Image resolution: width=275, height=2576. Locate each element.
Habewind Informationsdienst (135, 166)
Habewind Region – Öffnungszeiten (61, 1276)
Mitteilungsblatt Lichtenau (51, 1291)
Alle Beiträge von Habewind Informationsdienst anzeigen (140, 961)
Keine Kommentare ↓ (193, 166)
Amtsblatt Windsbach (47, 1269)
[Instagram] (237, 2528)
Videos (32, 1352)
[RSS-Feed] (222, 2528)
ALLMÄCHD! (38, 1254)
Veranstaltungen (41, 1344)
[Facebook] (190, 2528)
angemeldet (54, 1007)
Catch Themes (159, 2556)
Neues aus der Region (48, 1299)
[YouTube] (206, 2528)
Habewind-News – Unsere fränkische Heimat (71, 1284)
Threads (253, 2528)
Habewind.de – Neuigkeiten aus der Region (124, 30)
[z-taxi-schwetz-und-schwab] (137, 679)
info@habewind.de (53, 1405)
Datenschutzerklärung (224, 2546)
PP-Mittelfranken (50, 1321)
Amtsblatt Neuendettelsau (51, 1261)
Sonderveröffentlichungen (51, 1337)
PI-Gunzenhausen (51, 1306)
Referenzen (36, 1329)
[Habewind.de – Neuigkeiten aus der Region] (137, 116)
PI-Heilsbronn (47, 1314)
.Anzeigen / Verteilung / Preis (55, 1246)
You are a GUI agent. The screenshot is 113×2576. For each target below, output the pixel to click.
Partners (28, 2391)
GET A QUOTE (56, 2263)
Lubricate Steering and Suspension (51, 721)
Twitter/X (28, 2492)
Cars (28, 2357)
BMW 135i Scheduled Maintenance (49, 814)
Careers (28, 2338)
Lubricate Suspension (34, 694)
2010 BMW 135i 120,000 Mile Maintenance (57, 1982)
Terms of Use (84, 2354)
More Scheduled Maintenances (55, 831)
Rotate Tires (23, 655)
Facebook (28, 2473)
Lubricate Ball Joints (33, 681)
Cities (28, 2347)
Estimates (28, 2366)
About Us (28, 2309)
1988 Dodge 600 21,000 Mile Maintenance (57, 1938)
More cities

* To do
Report the lines above that contain "each".

* Output
Image resolution: width=275, height=2576. Locate each element.
You are a GUI agent. The screenshot is 113×2576. For each target below, output the pixel to click.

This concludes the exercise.